Cough is a common symptom among patients with chronic obstructive pulmonary disease (COPD), but there are currently no patient-reported outcome measures (PROM) for subjective cough symptoms in Norwegian.

Objective

The objective was to translate and validated the most widely used PROM for chronic cough, the Leicester Cough Questionnaire (LCQ) from English to Norwegian (NLCQ) using established guidelines.

Methods

Forward and backward translations were performed using external translators. All phases were discussed in an expert workgroup until consensus was achieved. Ten patients were interviewed about the pre-final version to assess understandability and ease to complete. The final NLCQ was externally proofread and tested for content and construct validity, internal consistency, test–retest reliability and measurement error.

Results

Mean (SD) age was 67 (7.9) years, and 62% of the sample were female (n = 56/89). According to GOLD stages, 10% had mild, 27% moderate, 35% severe and 22% very severe COPD, respectively.
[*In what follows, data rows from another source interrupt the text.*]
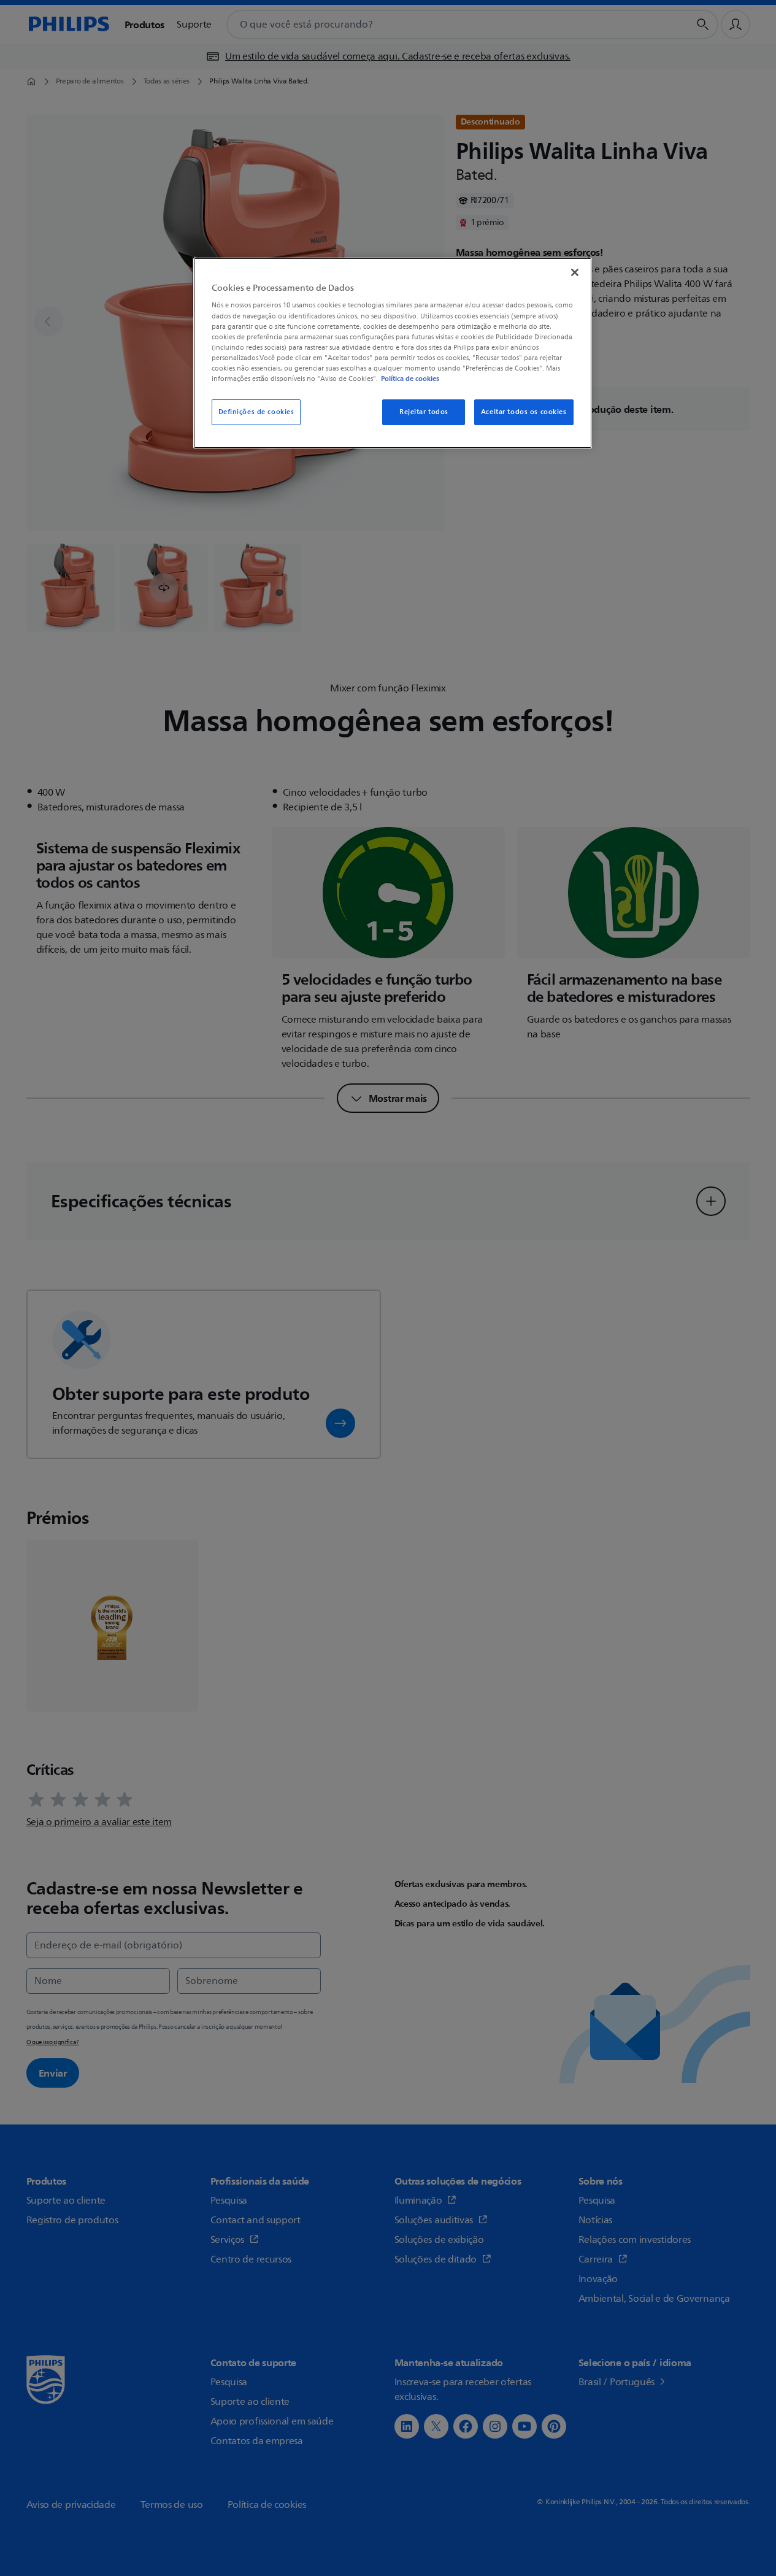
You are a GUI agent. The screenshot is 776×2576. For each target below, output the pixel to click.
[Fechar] (574, 272)
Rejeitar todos (423, 412)
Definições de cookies (256, 412)
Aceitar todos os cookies (524, 412)
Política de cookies (410, 378)
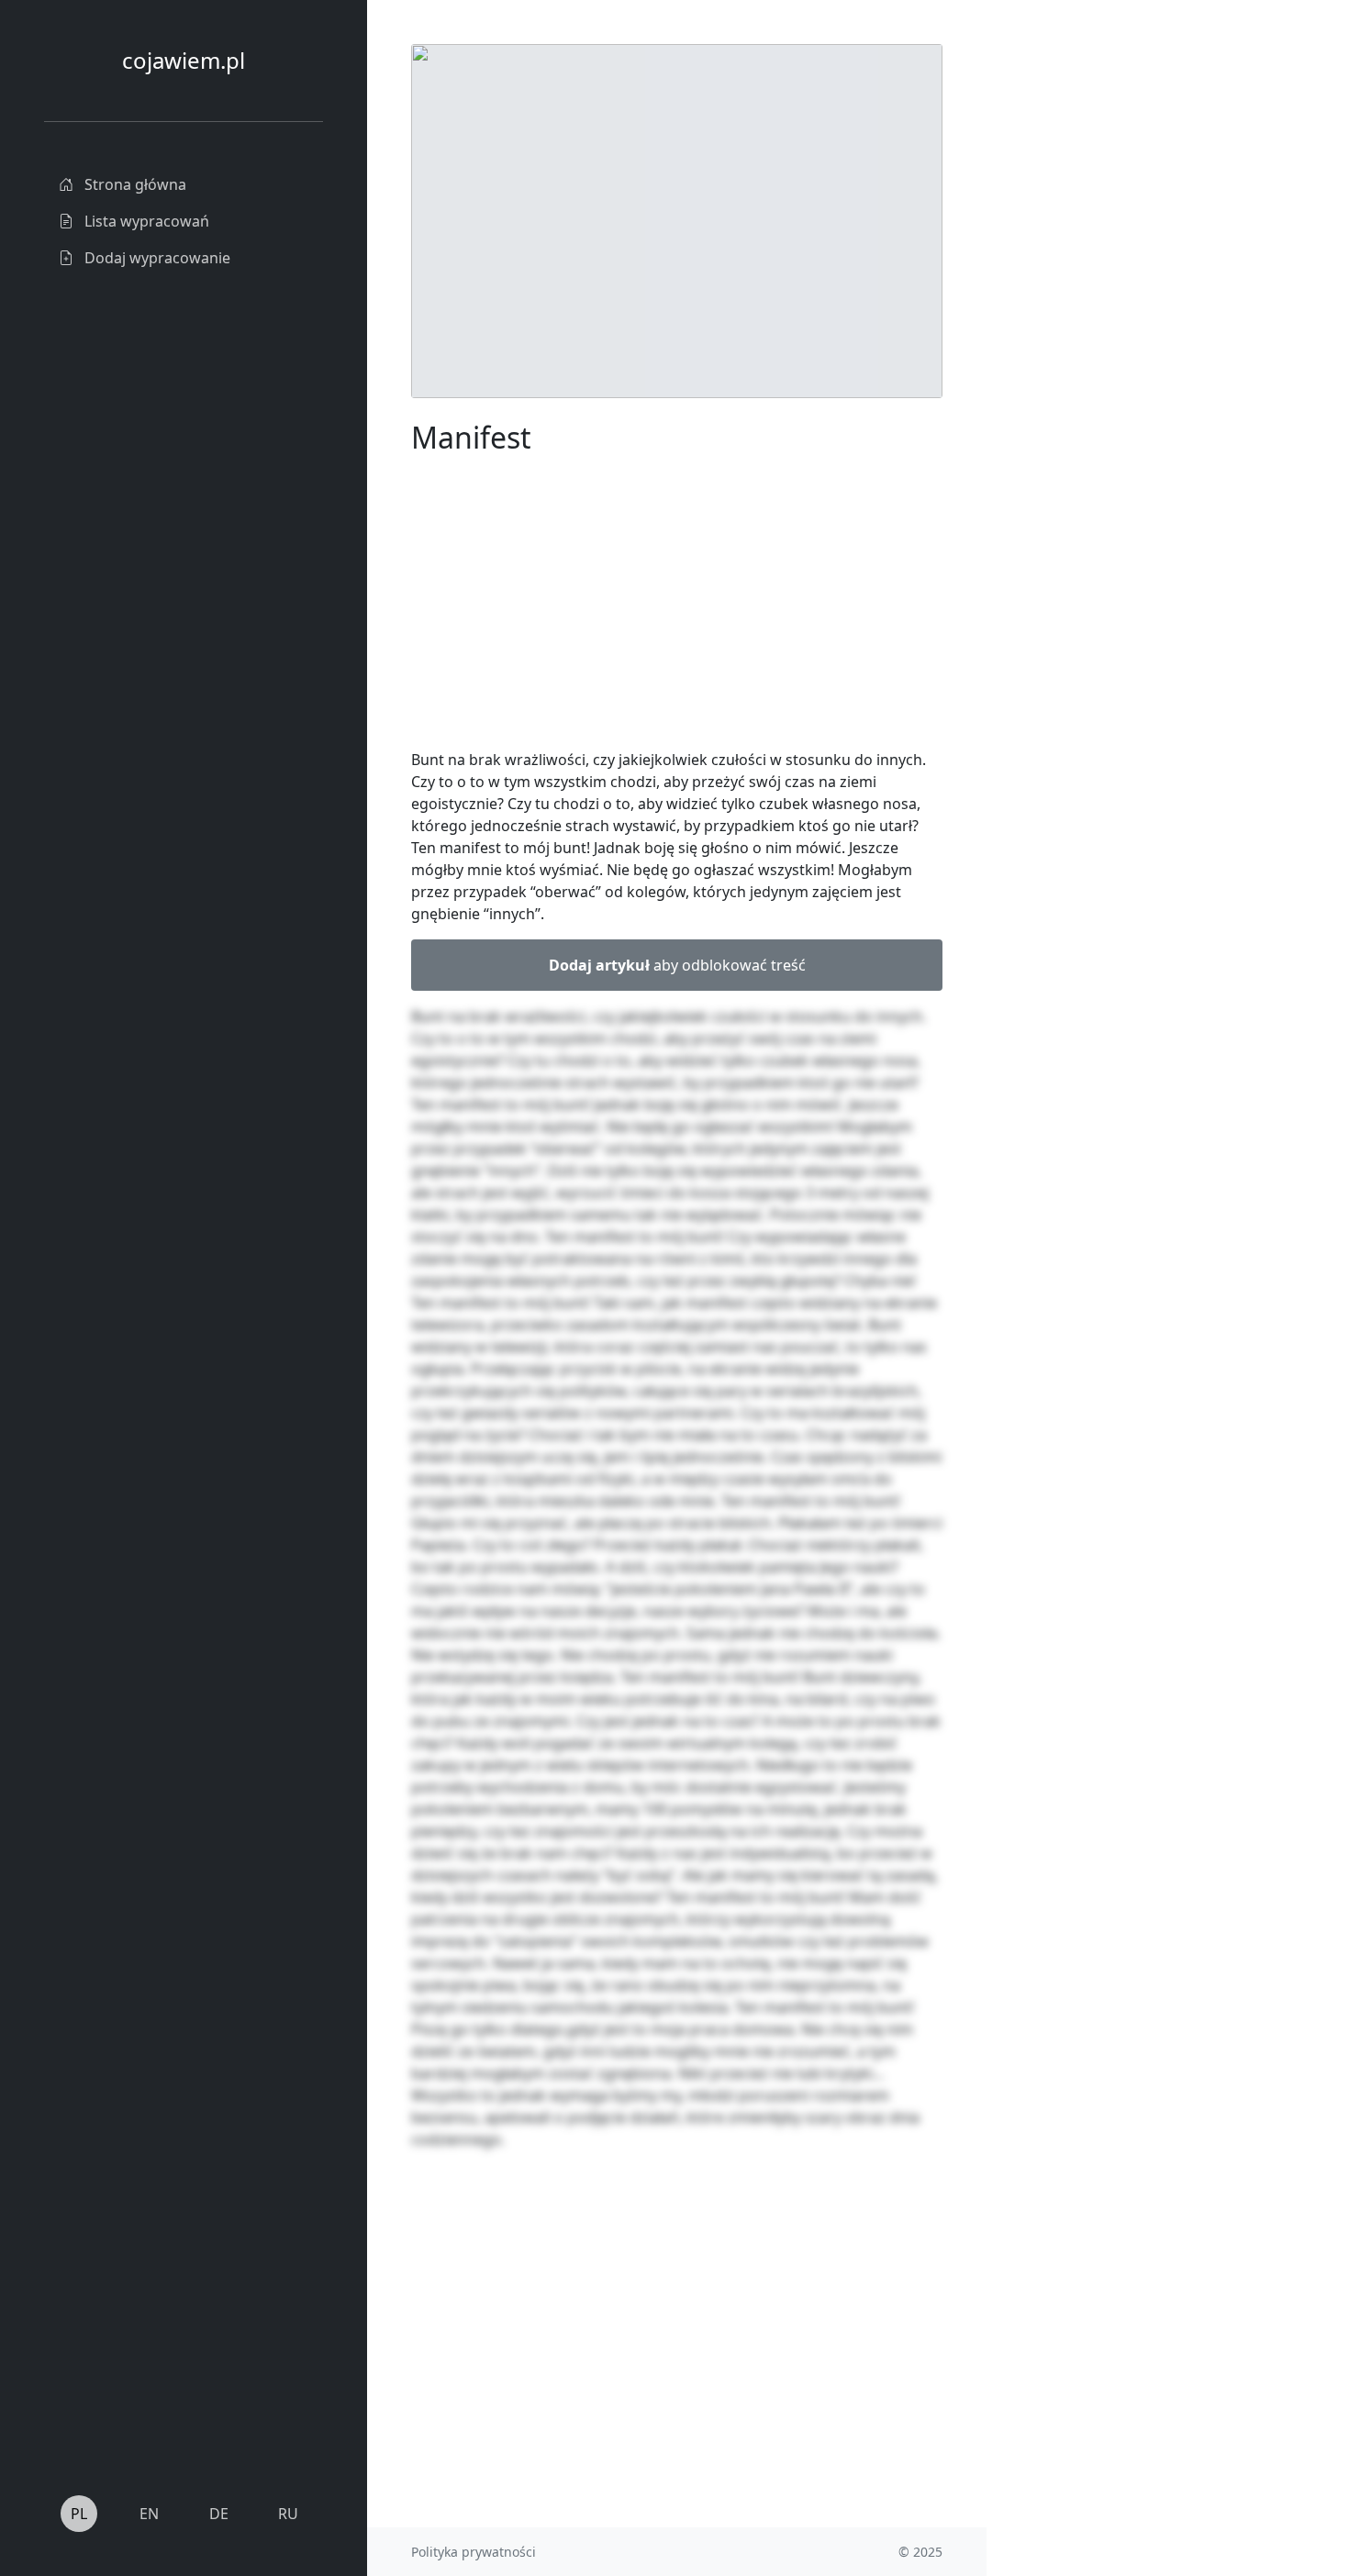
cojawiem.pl (183, 60)
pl (79, 2514)
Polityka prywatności (473, 2551)
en (149, 2514)
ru (288, 2514)
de (219, 2514)
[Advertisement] (1124, 319)
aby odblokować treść (677, 965)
GOLD stages were missing for five patients (6%). The NLCQ showed acceptable accordance with the original, acceptable understandability and ease to complete, satisfactory content reliability, total score construct validity, internal consistency and test–retest reliability. Test–retest bias was low, but measurement error was larger than previously reported. The standard error of measurement and smallest detectable change were 1.56 and 4.32, respectively. Construct validity and factor analysis raised concerns regarding the three subdomains.

Conclusion

The present cross-cultural adaptation of the NLCQ showed satisfactory reliability and overall validity. Due to concerns for the validity of the three domains, we suggest use should be restricted to the NLCQ total score until these are reassessed.

Disclosure statement

The authors have no competing interests to declare.

Additional information

Funding

The present project received funding from Østfold Hospital Trust.